中央美术学院现在就像一个高处不胜寒的“高城”,这是历史和现实决定的。所谓“高城”,就是说美院一直是国内美术院校的龙头老大,人才集聚,历史比较悠久,这是一个意思。另外一个意思,它也是一个兵临城下的“高城”,就如唐朝诗人许浑的诗句所描述的那样:“一上高城万里愁”。兵临城下表现在两个方面,一个是国内的兄弟美术院校已经兵临城下,还有就是加人WTO以后国外的美术院校也将兵临城下。即使中央美院没有任何的过错,但别人经过改革、带着明显的优势兵临城下,其本身就构成了我们的缺陷。你不犯错,但没有新的辉煌,就是犯错。这就是一个非常紧迫的形势,要没有这个形势我们也就不会有今天的会议,也就不用讨论了。按照原来的习惯、规范操作就行了。兵临城下就意味着我们已经有新的问题了。改革是无条件的。改革并不是简单地换上一些临时性的新花样,我不同意抛弃所有的传统做法,要冷静。兵临城下导致我们思考这个问题。兄弟院校目前在教育改革方面跑到前面去了,但实际给我们的要求是应更加深思熟虑,要有远见才能解除“近忧”的恶性的循环,否则盲目的狂奔,问题会更多,忧虑不断;老的问题没有解决,新的又出来了,结果会变得更加岌岌可危。从大的方面来讲,我认为考虑问题还是需要认真、理性、客观、冷静的态度。改革不是搞运动,不能一窝风,它是长期的,不是一下子就可以解决的。
总的来讲,在改革之中还是要讲大学之道的。大学之道是大学的基本精神,如果不讲,而光讲功利是不够的。大学之道和经济学原则应该齐头并进,否则学校的改革就变成没有精神的改革。涨工资就成了没有精神的涨工资。支撑一个大学的价值基础、合理性也就没有了。为什么你去一些世界各地的一流大学就会感到有一种精神能够渗透出来,包括北大也是一样。尽管北大也在衰落,但仍然有一股生生不息的底气。很多历史悠久的大学都是如此,这口气不是轻易可以改掉、毁掉的。改革不是美容美发。改革应该是以伤筋动骨做代价、以治病救人为目标的。否则表面上解决了一些问题,却从本质上失去了精神,学校也就失去了吸引力。好的大学为什么有吸引力?不是物质上的优越而是存在一种精神。如果用老子的道、德、用、器这几个层面来解释,道是最重要的。道是中国的概念,所以还是从传统中去找。美术学院还有多少的道,道有没有一个新的发展的转机,这是根本的东西。我感觉北大的精神不是任何东西可以改变的,这是一个根本。所以我觉得教学改革要考虑这个大学之道是什么?支持美院的基础是什么?就是美院的无形资产是什么。这是需要考虑的。这是我的第一个建议。

记录集:

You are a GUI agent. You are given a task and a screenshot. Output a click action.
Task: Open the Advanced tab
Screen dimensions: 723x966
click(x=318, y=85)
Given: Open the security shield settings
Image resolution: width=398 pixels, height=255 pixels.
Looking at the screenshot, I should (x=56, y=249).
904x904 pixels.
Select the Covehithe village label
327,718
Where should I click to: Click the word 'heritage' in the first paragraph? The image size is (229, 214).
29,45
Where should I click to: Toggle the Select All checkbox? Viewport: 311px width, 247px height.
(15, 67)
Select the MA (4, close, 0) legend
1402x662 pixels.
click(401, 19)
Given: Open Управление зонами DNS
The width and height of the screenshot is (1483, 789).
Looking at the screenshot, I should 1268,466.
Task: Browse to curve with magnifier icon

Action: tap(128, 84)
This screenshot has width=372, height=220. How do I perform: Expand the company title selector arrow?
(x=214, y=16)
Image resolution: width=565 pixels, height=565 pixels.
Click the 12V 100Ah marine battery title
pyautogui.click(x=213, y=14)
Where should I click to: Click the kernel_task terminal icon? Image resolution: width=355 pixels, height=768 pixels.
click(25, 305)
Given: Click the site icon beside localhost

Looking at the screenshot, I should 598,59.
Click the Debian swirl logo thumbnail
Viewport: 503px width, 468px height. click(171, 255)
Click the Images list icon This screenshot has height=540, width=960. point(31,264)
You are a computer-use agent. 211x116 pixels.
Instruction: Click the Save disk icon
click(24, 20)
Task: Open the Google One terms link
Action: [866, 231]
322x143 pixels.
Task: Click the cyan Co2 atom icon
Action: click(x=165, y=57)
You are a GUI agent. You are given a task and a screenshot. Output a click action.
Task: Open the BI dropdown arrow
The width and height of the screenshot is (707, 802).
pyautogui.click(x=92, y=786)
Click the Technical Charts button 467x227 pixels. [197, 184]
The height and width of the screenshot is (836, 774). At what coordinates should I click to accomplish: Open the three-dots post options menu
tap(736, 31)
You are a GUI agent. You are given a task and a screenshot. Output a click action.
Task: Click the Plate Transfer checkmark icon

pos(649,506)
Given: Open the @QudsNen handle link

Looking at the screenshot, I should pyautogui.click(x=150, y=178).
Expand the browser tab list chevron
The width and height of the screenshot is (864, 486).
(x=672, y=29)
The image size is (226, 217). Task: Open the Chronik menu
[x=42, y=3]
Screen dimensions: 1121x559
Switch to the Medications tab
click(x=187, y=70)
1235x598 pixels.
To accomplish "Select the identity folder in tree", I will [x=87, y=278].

待办任务:
A: 根据文本片段,大学之道为什么必须与经济学原则齐头并进?请用一到三句话说明。
B: 请照录文本片段中从“中央美术学院现在就像一个高处”至“的,不是一下子就可以解决的。”的文字,首尾两处均包括在内。

预期结果:
A: 否则学校的改革会变成没有精神的改革,涨工资也会成了没有精神的涨工资。这样,支撑一个大学的价值基础与合理性也就没有了。

B:
中央美术学院现在就像一个高处不胜寒的“高城”,这是历史和现实决定的。所谓“高城”,就是说美院一直是国内美术院校的龙头老大,人才集聚,历史比较悠久,这是一个意思。另外一个意思,它也是一个兵临城下的“高城”,就如唐朝诗人许浑的诗句所描述的那样:“一上高城万里愁”。兵临城下表现在两个方面,一个是国内的兄弟美术院校已经兵临城下,还有就是加人WTO以后国外的美术院校也将兵临城下。即使中央美院没有任何的过错,但别人经过改革、带着明显的优势兵临城下,其本身就构成了我们的缺陷。你不犯错,但没有新的辉煌,就是犯错。这就是一个非常紧迫的形势,要没有这个形势我们也就不会有今天的会议,也就不用讨论了。按照原来的习惯、规范操作就行了。兵临城下就意味着我们已经有新的问题了。改革是无条件的。改革并不是简单地换上一些临时性的新花样,我不同意抛弃所有的传统做法,要冷静。兵临城下导致我们思考这个问题。兄弟院校目前在教育改革方面跑到前面去了,但实际给我们的要求是应更加深思熟虑,要有远见才能解除“近忧”的恶性的循环,否则盲目的狂奔,问题会更多,忧虑不断;老的问题没有解决,新的又出来了,结果会变得更加岌岌可危。从大的方面来讲,我认为考虑问题还是需要认真、理性、客观、冷静的态度。改革不是搞运动,不能一窝风,它是长期的,不是一下子就可以解决的。